- [Selected excerpt]:
Segment Open
I need to know, of the different kinds of brake material — ceramic, metallic and organic — which has the most gripping power? I want the pad that is the best at gripping, under normal driving conditions. I do not care about noise or brake dust.
If all you’re interested in is maximum stopping power, you probably want some performance street semi-metallic pads. And it’s good that you don’t care about noise or brake dust, because you’ll get plenty of both. You’ll also run through rotors pretty quickly.
Here’s a brief history of the brake pad: Invented in the 1890s by Sir Francis Brakepad, the first pads were made of copper. They didn’t last very long, and buying all that copper took lots of money. So disc brakes didn’t catch on until more than half a century later.
By the time disc brakes came into wide use, pads were made largely out of asbestos. That was cheap, and soft enough to stop the car quietly. It also did a great job of dissipating heat — which is important so the brakes don’t overheat and boil your brake fluid. Unfortunately, all brakes create dust as they get used, and the dust thrown off by asbestos pads turned out to cause lung disease. So we dropped those.
Next came so-called organic brake pads. Those are the ones sold at Whole Foods, next to the kale.
Actually, organic brake pads are made these days with a variety of nonmetallic, nonasbestos materials, like synthetic fibers, glass and some unused Seattle Seahawks 2015 Super Bowl Champions T-shirts. Organic pads work pretty well, but they wear out quickly, and also make a mess of your wheels.
After that came semi-metallic brake pads. Those have flakes of bronze, iron and steel wool in them. They do particularly well at dissipating heat, and they last a long time. But they’re noisy and dusty, and they’re hard on the brake rotors.
Segment Closed
- [Dataset]:
Segment Open
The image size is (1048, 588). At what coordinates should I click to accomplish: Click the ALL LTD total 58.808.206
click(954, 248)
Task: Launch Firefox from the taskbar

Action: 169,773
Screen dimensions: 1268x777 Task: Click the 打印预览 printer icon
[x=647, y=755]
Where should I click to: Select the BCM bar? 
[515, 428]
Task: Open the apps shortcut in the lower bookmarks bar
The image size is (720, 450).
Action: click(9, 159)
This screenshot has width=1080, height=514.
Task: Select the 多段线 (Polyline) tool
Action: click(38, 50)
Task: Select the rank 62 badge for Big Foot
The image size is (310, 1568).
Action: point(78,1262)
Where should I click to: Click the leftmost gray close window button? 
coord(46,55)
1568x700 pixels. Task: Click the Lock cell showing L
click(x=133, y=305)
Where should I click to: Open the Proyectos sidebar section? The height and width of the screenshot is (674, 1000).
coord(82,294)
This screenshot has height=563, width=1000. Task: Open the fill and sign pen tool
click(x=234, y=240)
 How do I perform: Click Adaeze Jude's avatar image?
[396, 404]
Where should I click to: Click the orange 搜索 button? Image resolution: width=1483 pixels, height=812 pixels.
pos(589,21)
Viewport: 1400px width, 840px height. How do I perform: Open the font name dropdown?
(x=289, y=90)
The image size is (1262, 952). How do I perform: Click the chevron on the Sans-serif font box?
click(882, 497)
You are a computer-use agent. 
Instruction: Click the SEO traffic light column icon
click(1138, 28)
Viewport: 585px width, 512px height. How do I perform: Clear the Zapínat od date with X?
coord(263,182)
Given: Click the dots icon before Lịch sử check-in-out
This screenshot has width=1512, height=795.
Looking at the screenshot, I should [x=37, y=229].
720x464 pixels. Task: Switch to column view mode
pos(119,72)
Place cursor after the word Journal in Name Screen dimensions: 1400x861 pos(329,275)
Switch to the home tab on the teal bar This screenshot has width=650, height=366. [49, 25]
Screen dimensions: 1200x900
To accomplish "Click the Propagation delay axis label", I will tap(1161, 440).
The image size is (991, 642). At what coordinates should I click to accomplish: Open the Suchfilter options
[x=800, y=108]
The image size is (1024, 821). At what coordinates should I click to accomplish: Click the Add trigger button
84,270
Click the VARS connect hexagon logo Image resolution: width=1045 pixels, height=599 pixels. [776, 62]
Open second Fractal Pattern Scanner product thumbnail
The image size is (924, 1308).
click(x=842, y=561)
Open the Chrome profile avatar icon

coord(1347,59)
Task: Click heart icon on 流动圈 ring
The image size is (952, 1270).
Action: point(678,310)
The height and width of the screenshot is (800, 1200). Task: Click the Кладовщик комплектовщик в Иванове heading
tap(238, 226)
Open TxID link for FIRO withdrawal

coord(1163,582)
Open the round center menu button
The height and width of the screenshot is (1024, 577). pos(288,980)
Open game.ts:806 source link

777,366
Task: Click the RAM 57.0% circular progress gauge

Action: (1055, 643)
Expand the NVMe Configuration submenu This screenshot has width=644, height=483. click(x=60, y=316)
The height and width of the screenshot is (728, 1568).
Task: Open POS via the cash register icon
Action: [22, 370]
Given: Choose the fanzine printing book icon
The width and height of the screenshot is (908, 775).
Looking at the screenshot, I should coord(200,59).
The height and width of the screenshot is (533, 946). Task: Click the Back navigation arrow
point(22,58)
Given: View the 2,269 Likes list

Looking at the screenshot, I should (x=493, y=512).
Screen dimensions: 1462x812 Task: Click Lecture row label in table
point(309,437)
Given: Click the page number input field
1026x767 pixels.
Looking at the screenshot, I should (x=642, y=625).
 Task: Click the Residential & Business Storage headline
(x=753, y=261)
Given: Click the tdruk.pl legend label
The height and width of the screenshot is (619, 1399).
Segment Closed
- [Tasks for this exercise]:
1. Answer these questions about the brake pad text.
(a) What were the first brake pads made of?
(b) What disease did the dust from asbestos pads turn out to cause?
(c) What do semi-metallic pads have flakes of?
2. Write out the brake pad text from "I need to know, of" to "rotors pretty quickly.", renaming "brake dust" as "wheel grime".

- [Written answers]:
1.
(a) Copper.
(b) Lung disease.
(c) Bronze, iron and steel wool.

2.
I need to know, of the different kinds of brake material — ceramic, metallic and organic — which has the most gripping power? I want the pad that is the best at gripping, under normal driving conditions. I do not care about noise or wheel grime.
If all you’re interested in is maximum stopping power, you probably want some performance street semi-metallic pads. And it’s good that you don’t care about noise or wheel grime, because you’ll get plenty of both. You’ll also run through rotors pretty quickly.